**About this task**
The word "computer" occurs in some of the lines below; copy each of those lines.
▽
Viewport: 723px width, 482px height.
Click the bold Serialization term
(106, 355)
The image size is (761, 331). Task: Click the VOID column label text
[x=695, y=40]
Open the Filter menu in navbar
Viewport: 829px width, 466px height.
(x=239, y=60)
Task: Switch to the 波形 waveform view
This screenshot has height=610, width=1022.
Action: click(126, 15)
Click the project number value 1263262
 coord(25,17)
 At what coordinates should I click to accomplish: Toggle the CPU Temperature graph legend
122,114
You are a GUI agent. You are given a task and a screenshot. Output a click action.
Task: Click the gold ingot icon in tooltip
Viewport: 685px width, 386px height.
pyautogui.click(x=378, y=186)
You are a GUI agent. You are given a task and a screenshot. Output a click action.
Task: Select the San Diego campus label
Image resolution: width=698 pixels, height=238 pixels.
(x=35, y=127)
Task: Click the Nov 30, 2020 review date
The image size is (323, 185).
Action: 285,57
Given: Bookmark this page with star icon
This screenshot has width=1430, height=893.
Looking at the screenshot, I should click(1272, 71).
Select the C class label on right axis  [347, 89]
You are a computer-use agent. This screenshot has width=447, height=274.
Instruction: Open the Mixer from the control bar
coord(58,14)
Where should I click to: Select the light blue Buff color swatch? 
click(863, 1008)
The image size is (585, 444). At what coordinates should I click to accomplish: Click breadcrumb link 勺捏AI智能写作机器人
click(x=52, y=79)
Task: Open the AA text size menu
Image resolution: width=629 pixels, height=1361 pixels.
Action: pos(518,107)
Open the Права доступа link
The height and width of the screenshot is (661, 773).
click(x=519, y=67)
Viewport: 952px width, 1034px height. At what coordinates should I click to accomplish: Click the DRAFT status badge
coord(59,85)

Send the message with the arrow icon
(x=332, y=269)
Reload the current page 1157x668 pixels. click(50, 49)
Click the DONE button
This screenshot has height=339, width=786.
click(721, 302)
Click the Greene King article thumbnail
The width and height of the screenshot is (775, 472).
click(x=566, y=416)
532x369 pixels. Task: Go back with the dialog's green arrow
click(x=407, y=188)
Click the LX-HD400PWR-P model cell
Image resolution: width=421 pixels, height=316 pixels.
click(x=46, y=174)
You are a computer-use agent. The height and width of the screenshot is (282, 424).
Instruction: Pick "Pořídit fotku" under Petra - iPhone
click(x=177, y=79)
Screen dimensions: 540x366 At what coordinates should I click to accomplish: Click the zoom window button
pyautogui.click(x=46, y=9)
△
**Written answer**
You are a computer-use agent. This screenshot has width=447, height=274.
You are a computer-use agent. The height and width of the screenshot is (282, 424).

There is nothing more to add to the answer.